Wenn aber deine gesamte Fütterung artgerecht ist – also genug hochwertiges Heu, Weidegang, natürliche Mineralstoffe usw., dann kannst du deinem Pferd kleine Mengen Eicheln als Bereicherung seines Speisplans anbieten. Beim Sammeln achte bitte darauf, dass die Eicheln reif (also braun und nicht grün) sind und keine kleinen Wurmlöcher haben. Du solltest die Eicheln nicht unter ein anderes Futter mischen, sondern pur anbieten, damit dein Pferd klar unterscheiden kann, was es zu sich nimmt.

Wenn dein Pferd sich sehr auf die Eicheln stürzt, kann dies ein Hinweis auf Verdauungsprobleme sein und einen Anlass darstellen, die Fütterung, Haltung und Gesundheit deines Lieblings einmal ganzheitlich zu überprüfen.

Meine Ponys essen zum Beispiel in der Regel eine gute Hand voll je Pony nicht auf. Es gibt auch Tage, an denen sie gar keine Eicheln essen möchten.

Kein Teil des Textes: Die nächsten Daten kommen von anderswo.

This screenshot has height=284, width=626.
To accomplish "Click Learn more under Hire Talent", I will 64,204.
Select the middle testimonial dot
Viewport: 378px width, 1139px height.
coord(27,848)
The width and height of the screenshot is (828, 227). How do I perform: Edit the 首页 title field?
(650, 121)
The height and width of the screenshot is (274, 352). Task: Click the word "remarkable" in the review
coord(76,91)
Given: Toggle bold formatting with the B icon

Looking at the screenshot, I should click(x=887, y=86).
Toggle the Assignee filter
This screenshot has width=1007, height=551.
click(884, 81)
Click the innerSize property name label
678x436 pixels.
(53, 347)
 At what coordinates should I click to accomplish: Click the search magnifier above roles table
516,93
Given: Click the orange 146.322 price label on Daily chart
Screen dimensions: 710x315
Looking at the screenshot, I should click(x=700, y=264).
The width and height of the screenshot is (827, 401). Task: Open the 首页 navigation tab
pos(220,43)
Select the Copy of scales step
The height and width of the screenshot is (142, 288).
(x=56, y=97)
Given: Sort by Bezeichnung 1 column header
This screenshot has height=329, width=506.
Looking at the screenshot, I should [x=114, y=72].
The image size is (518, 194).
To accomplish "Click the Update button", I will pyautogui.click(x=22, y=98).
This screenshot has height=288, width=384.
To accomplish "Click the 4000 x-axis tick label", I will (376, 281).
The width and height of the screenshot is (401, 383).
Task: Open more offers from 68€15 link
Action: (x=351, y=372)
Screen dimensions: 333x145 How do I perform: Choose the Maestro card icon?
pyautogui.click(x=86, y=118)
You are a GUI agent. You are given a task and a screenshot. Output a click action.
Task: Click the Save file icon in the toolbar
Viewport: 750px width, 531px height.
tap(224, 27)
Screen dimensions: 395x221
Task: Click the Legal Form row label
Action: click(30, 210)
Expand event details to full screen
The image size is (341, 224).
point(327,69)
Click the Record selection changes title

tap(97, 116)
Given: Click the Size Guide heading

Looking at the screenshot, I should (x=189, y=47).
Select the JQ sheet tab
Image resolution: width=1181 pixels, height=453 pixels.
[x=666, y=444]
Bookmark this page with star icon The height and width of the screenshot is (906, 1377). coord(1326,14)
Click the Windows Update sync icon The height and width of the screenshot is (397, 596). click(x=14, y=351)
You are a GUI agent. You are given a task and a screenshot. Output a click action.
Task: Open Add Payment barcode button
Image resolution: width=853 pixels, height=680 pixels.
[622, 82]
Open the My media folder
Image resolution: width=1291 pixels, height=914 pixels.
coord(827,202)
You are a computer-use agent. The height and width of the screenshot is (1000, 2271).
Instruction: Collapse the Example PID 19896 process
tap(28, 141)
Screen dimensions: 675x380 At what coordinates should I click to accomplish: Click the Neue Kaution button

Früher wurden die Früchte von wildwachsenden Gehölzen – eben auch von Eichen – übrigens ganz regelmäßig für den menschlichen und den tierischen Verzehr gesammelt. Eicheln wurden zu Brot oder Kaffee verarbeitet. Dazu wurden die Gerbstoffe durch intensives Wässern ausgewaschen

Quellen:

Rahmann, G. (2004): Gehölzfutter – eine neue Quelle für die ökologische Tierernährung, Landbauforsch Völkenrode, SH 272, S. 29-42.

Reichling, J. et al. (2008): Heilpflanzenkunde für die Veterinärpraxis, 2. Auflage, Springer.